“Patok!” (Pilipino colloquial for perfect) I exclaimed upon learning of the elevation of Mar Roxas to the Department of Transportation and Communications. In contrast, many pundits belittle his DoTC posting as a mere ploy to checkmate him from swallowing more powers as presidential chief of staff, the post originally intended for him.
Arteries and nerves. However, Roxas himself welcomed his appointment, picturesquely comparing his portfolio with the body’s “veins and arteries” that “move products and people all over the country.” The DoTC navigates not only “transportation” byways; it also directs “communications” nationwide. So, I say that he will clear and steer not just the nation’s arteries but also the nerve center that directs the heart, muscles and limbs of the body politic.
His personal clout I think will not be diminished by his new job. His friendship with President Aquino was forged in platinum long ago. P-Noy himself said they have “the same mindset, the same vision.” I do not think P-Noy will ever forget that Roxas readily gave up his own presidential ambitions when, after Cory Aquino died, the clamor for P-Noy became irresistible.
Roxas set aside his own campaign for the vice presidency to concentrate on P-Noy’s victory. Even as a private citizen during the last 12 months, he had been a constant companion and adviser of P-Noy here and abroad. That P-Noy absolutely trusts Roxas will always define their personal relationship and brotherly bond.
Eight of 10 PPPs. Instead of floating as an undefined “chief of staff,” Roxas will now have his own budget and fiefdom to run. There are over a dozen Cabinet departments, but remarkably, the DoTC handles eight of the 10 Public-Private Partnership (PPP) projects that the government wants to bid out this year.
In this sense, the DoTC is the most important government agency in the frontline of P-Noy’s war on poverty. It will be the pivotal entity that will energize the PPP. Although Cesar Purisima leads the PPP program, I am confident the good finance secretary realizes the frontline role of Roxas and will defer to his strategies.
The feasibility studies for these PPP projects are almost shovel-ready, and the private business sector eagerly awaits them, to bid for and undertake them. Their early implementation will surely revitalize the economy that has turned sluggish lately, with new job hires and with new requisitions of construction equipment and materials.
Roxas will instantly be the spark of our economic recovery and the indispensable key to the success of the PPP program. The President will personally head the war on corruption, while Roxas will spearhead the war on poverty. Very neat!

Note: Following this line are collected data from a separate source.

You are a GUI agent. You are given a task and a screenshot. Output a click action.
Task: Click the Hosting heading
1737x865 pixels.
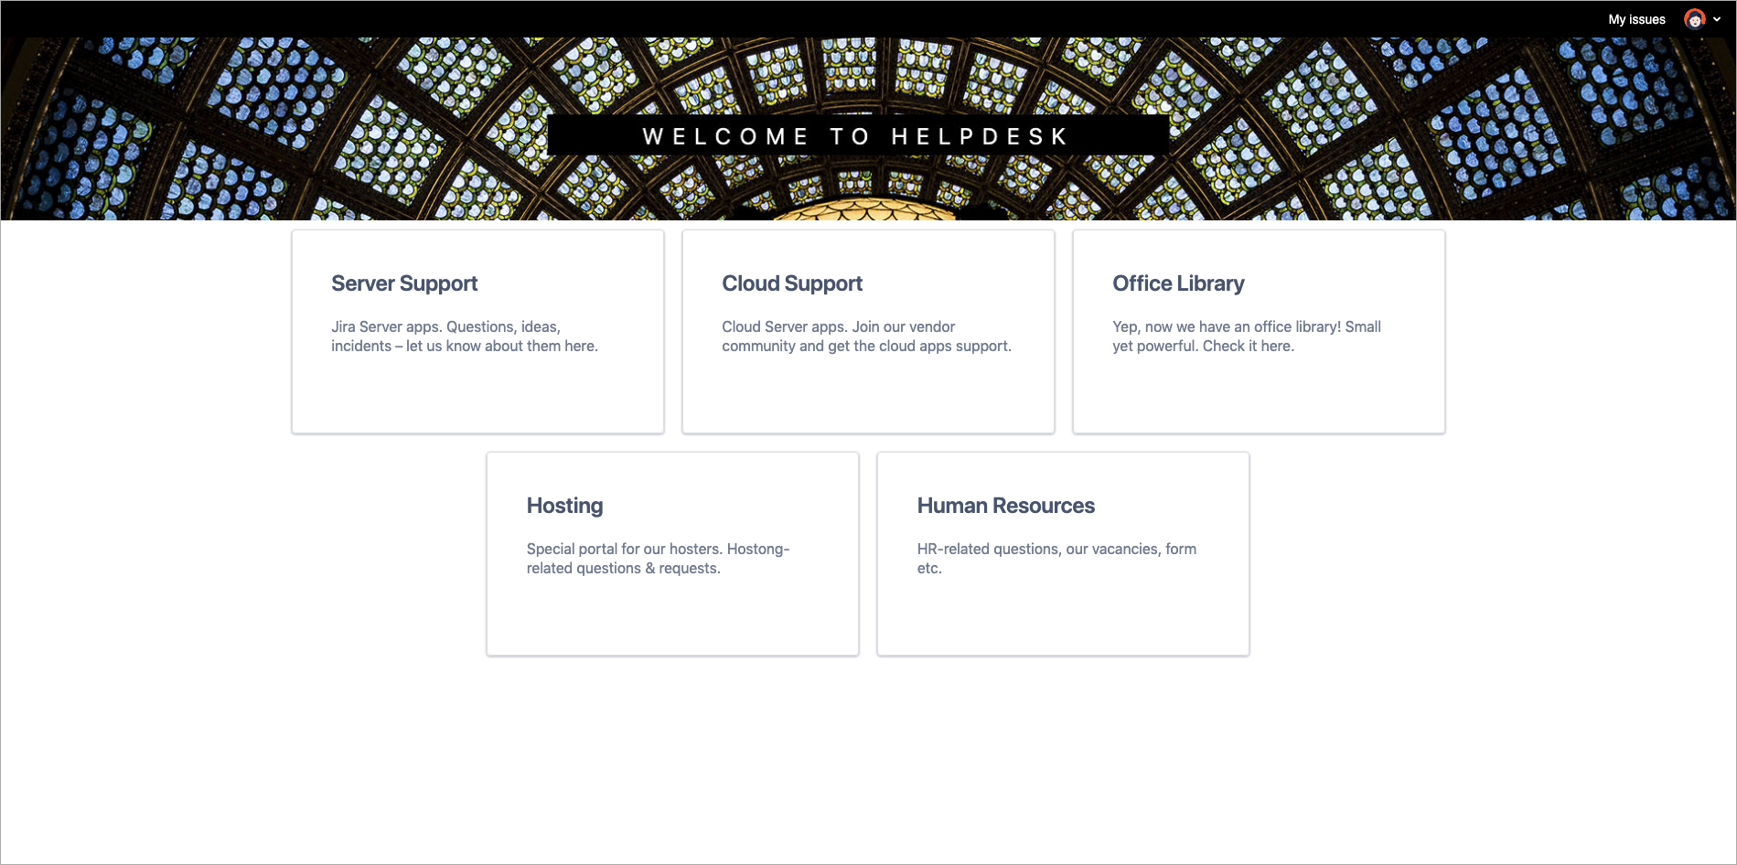[564, 506]
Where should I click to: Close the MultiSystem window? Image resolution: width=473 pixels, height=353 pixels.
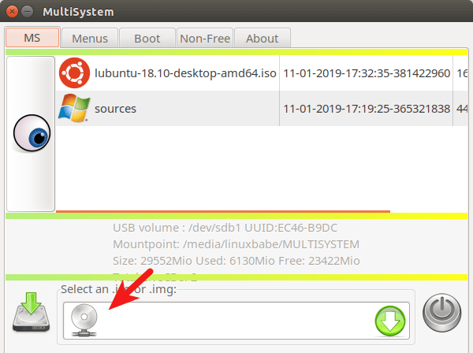tap(12, 12)
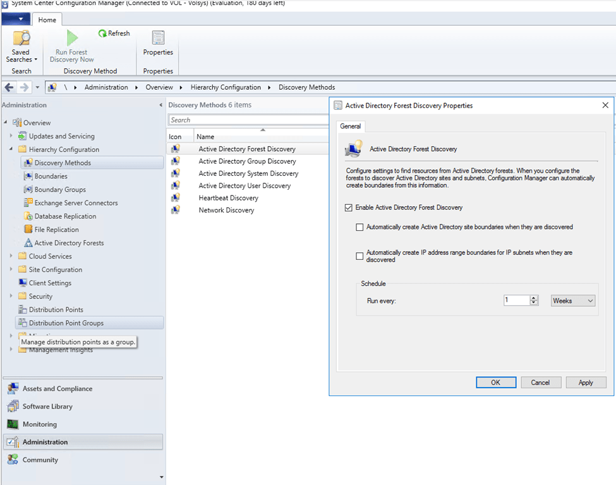Click the Run Forest Discovery Now icon
The height and width of the screenshot is (485, 616).
pos(72,38)
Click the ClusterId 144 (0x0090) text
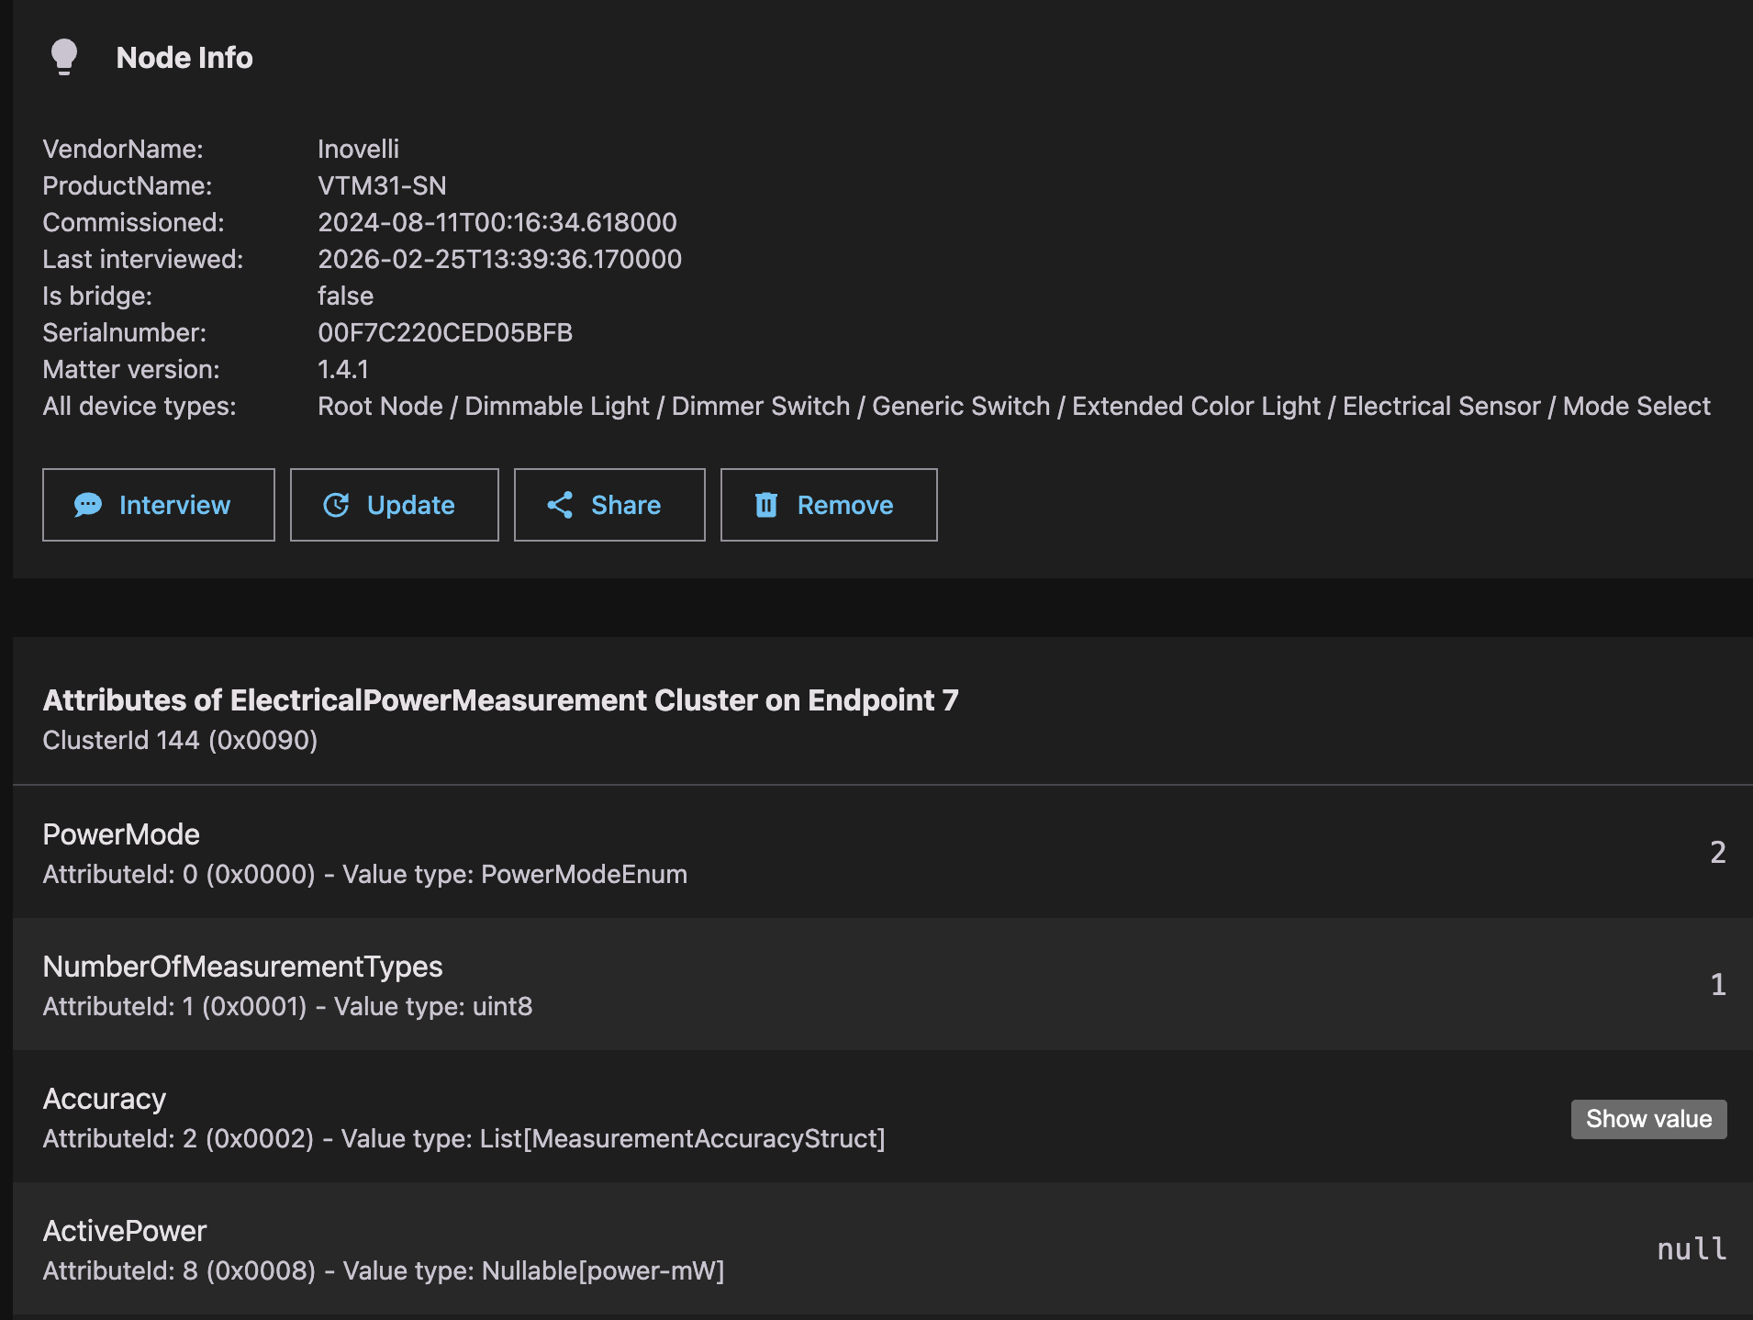Image resolution: width=1753 pixels, height=1320 pixels. point(180,740)
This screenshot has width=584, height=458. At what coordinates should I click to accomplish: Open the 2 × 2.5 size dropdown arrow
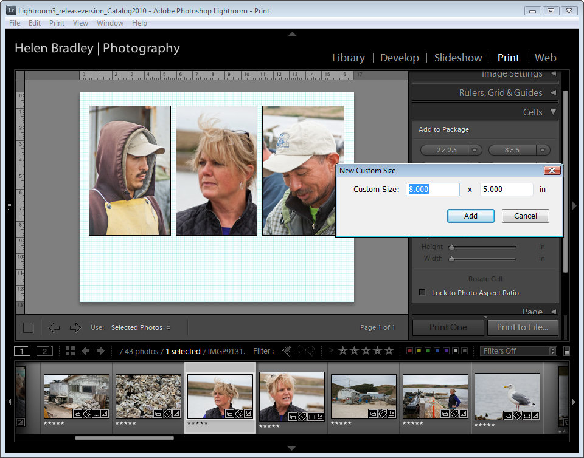click(475, 150)
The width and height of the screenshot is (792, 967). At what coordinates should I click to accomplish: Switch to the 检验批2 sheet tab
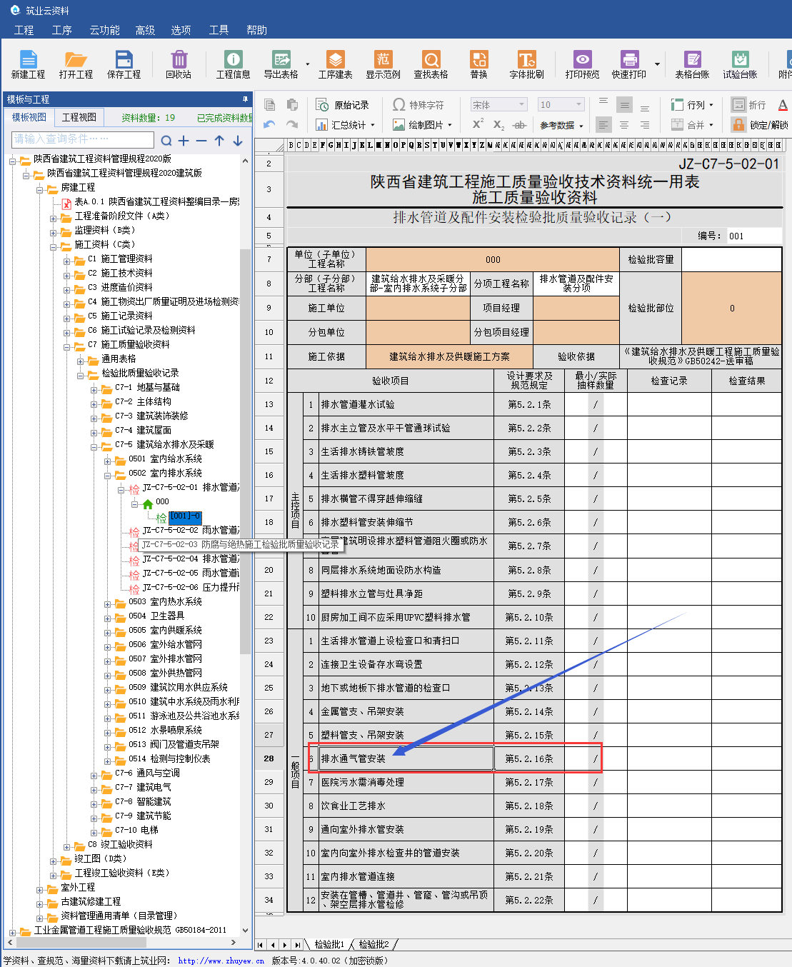coord(374,944)
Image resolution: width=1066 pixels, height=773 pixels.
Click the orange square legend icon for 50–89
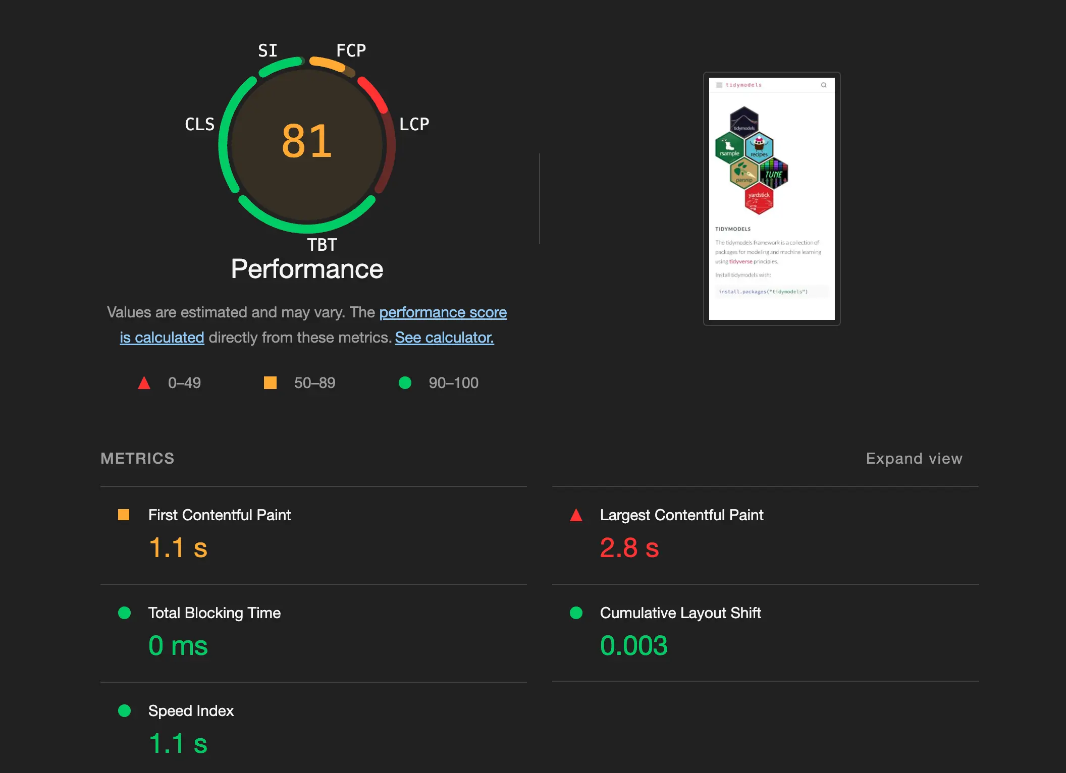point(270,383)
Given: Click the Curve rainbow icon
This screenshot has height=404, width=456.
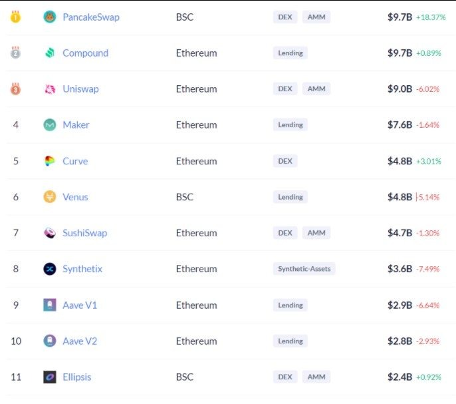Looking at the screenshot, I should point(50,161).
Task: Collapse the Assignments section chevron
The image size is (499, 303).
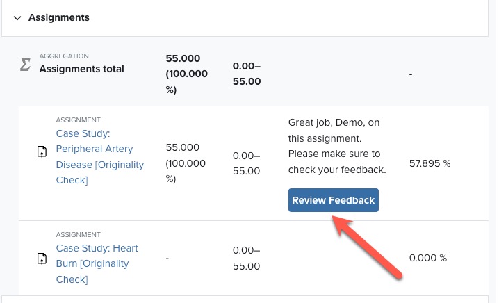Action: tap(17, 18)
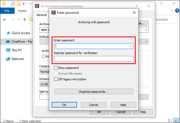The image size is (180, 123).
Task: Click the Organize passwords button
Action: [x=94, y=92]
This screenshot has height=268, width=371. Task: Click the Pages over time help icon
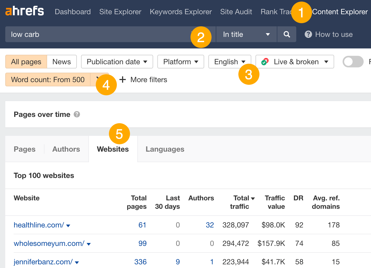point(77,114)
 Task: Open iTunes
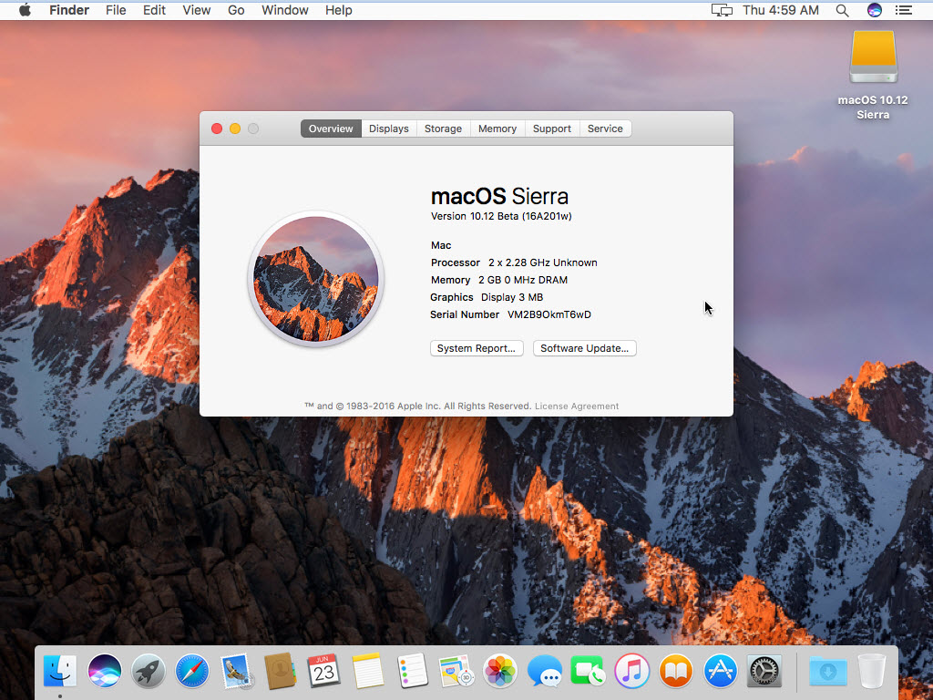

Nettlesome issues. Apart from these PPP projects, there are several complex DoTC issues that will test the mettle of Roxas, among them:
First, the Naia 3. My two columns on January 9 and 16 detailed the labyrinths of and possible solutions to the horrible mess at Terminal 3 of the Ninoy Aquino International Airport (Naia 3). So, I will no longer repeat them now. Suffice it to point out that this problem has festered for 10 years with no end in sight. It has reached many forums including our Supreme Court, the Singapore-based Arbitration Tribunal of the International Chamber of Commerce, and the Washington-based International Center for the Settlement of International Disputes (Icsid) of the World Bank.
True, the Regional Trial Court of Pasay has recently fixed the “just compensation” due the Philippine International Air Terminal Company (Piatco) at $175 million, way below its demand of over a billion dollars. Consequently, Piatco I am sure will elevate this ruling to the Court of Appeals and the Supreme Court.
Money and law are not the only problems here. They are also diplomatic because the German government (via Fraport) is a major stakeholder in Piatco. Roxas could try novel solutions, including abandoning the apparently overpriced terminal and just constructing a new one. After all, we may have to wait another 10 years to solve the legal problems besetting it.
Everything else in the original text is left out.